Ada beberapa data yang diterbitkan pada kejadian autisme, tetapi prevalensi yang
dilaporkan dalam literatur bervariasi, dari 1,2 kasus per 10.000 (menurut dengan
kriteria edisi ketiga Diagnostik dan Statistik Manual of Mental Disorders) ke 30,8 per
10.000 (menurut ICD-10 kriteria). 33,34 itu Angka prevalensi di antara anak-anak
delapan tahun di kami kohort adalah 7,7 per 10.000 untuk gangguan autis dan 22,2
per 10.000 untuk gangguan autistik spektrum lainnya. Angka ini sama dengan
tingkat prevalensi 5,4 per 10.000 untuk gangguan autis dan 16,3 per 10.000 untuk
gangguan autistik spektrum lain dalam kohort 325.347 anak-anak Prancis (ICD-10
kriteria), dilaporkan oleh Fombonne et al., dan tingkat 11 per 10.000 untuk
gangguan autistik dalam kelompok anak-anak AS (DSM- Kriteria IV), yang dilaporkan
oleh Croen dan rekan.

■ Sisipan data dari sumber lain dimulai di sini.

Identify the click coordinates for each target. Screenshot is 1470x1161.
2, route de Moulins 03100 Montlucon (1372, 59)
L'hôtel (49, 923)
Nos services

Sistem klasifikasi DSM-IV yang digunakan di Amerika Serikat
dan sistem klasifikasi ICD-10 yang digunakan di banyak negara Eropa hampir sama
berkaitan dengan klasifikasi gangguan autis. Dalam substudy validitas kami, kami
menemukan bahwa 93 persen kasus didiagnosis menurut kriteria ICD-10 bertemu
dengan DSM-IV kriteria operasional untuk diagnosis gangguan autistik.